In all actuality, an LED TV is really just a different type (but very-much upgraded version) of an LCD TV. So what are LED TVs, and why are they so much better than the original LCD?
Before we get into it, it should be known that this option has been almost completely discontinued besides the few cheaper LCD TVs due to CCFLs making the product cheaper to manufacture. Cold Cathode Fluorescent Lamps (CCFLs) use a single, straight glass tube. Sort of like a fluorescent lamp. The tube contains a low-pressure mercury vapor that produces an ultraviolet light.
Due to us humans not being able to actually see ultraviolet light, a coat of phosphorus is added inside the tube in order to converts it to a visible bright, white light we can actually see. Unfortunately, this older version causes the picture quality to suffer a bit, thus the new technology created.
Full-array backlighting is pretty much how it sounds: an array of LEDs spread out across the back of an LCD screen. Due to the span of lights, LEDs can be lit or dimmed in specific zones to better adjust to the viewer’s picture, especially when it comes to contrast and black levels.
These LEDs illuminate the LCD pixels which are located along just the edges of the television. In order to illuminate the screen, these LEDs face inward toward the center allowing the models to be very thin, light, and more cost effective. This can effect some of the picture quality, especially black levels, but is really only noticeable when there’s a dark scene.
Local dimming is extremely important when it comes to picture quality. It’s what allows the screen to adjust to deep blacks, helping the contrast. It achieves this by dimming the backlight (LEDs) behind parts of the screen that are displaying black. This makes blacks appear darker on those areas of the screen, which are perfect for darker scenes in movies and TV shows.

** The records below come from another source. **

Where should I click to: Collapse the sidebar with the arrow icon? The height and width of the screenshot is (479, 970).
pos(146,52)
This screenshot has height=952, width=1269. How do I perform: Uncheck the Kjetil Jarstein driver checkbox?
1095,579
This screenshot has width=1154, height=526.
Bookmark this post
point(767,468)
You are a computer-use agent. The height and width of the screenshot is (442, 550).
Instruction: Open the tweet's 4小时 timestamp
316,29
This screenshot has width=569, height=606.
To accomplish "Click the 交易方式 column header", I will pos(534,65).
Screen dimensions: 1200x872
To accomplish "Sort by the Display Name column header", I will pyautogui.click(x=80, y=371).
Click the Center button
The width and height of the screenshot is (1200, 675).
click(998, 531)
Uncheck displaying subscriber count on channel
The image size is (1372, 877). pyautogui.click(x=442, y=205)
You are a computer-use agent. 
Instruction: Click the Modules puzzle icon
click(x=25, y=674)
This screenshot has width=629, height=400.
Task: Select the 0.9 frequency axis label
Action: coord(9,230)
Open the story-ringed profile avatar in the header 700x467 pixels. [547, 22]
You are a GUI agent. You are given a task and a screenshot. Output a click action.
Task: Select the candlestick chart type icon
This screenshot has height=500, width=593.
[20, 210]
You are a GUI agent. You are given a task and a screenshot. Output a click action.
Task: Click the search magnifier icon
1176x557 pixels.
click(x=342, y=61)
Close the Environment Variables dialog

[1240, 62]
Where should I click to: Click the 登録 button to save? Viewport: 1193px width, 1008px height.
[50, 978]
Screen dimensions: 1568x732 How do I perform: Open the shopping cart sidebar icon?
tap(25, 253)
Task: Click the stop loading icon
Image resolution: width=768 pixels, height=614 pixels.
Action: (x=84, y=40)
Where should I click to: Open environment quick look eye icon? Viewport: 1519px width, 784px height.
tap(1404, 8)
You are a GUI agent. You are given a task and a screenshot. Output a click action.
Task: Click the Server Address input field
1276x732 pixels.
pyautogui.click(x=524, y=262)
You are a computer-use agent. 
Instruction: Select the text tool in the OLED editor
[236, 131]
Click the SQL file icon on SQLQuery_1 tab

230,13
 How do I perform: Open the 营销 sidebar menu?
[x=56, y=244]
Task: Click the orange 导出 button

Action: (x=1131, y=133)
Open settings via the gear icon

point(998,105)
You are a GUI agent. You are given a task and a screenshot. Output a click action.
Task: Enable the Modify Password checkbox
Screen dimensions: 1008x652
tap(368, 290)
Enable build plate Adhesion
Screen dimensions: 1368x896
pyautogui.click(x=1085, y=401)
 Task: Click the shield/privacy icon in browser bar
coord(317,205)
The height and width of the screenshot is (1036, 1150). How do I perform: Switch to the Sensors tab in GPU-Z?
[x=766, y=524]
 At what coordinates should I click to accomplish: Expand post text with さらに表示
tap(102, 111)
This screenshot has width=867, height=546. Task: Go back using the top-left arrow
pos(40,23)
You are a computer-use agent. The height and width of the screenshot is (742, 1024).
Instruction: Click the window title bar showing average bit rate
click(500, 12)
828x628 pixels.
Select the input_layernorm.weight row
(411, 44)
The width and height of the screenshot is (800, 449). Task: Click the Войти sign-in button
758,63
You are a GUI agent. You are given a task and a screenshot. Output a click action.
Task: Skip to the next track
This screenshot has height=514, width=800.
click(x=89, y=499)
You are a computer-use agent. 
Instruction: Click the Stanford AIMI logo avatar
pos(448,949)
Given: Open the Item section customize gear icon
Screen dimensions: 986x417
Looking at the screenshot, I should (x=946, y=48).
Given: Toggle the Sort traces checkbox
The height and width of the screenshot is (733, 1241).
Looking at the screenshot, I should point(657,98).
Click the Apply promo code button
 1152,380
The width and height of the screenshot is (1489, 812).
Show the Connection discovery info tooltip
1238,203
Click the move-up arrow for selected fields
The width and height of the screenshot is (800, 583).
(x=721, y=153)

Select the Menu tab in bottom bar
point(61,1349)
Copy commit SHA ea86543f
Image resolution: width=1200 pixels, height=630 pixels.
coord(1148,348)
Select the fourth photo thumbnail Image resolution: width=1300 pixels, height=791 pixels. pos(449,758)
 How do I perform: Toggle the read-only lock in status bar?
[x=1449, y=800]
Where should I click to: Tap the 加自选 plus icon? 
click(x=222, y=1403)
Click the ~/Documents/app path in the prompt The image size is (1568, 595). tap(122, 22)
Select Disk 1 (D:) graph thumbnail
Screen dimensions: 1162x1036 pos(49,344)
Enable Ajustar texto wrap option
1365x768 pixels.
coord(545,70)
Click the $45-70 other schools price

Local dimming significantly helps LCD-based TVs improve their contrast quality to match Plasma (RIP) and OLED TVs, a feature that wasn’t available with CCFL LCDs. The quality of the local dimming effect does highly depend on the type of backlighting your LCD uses though, so be sure to know what the illumination type is for your TV.
Longevity & Efficiency
Some of the top advantages of having an LED TVs are the light efficiency, and LED TVs are typically much easier to replace, making them last much longer than OLEDs and LCD-CCFLs.
Now, there’s even QLED TVs. This is in the top tier of LED TVs, featuring an updated illumination technology compared to its ancestor LED LCDs. The Quantum Dot material used increases its efficiency, giving these models a wider grayscale range, enhancing color and HDR.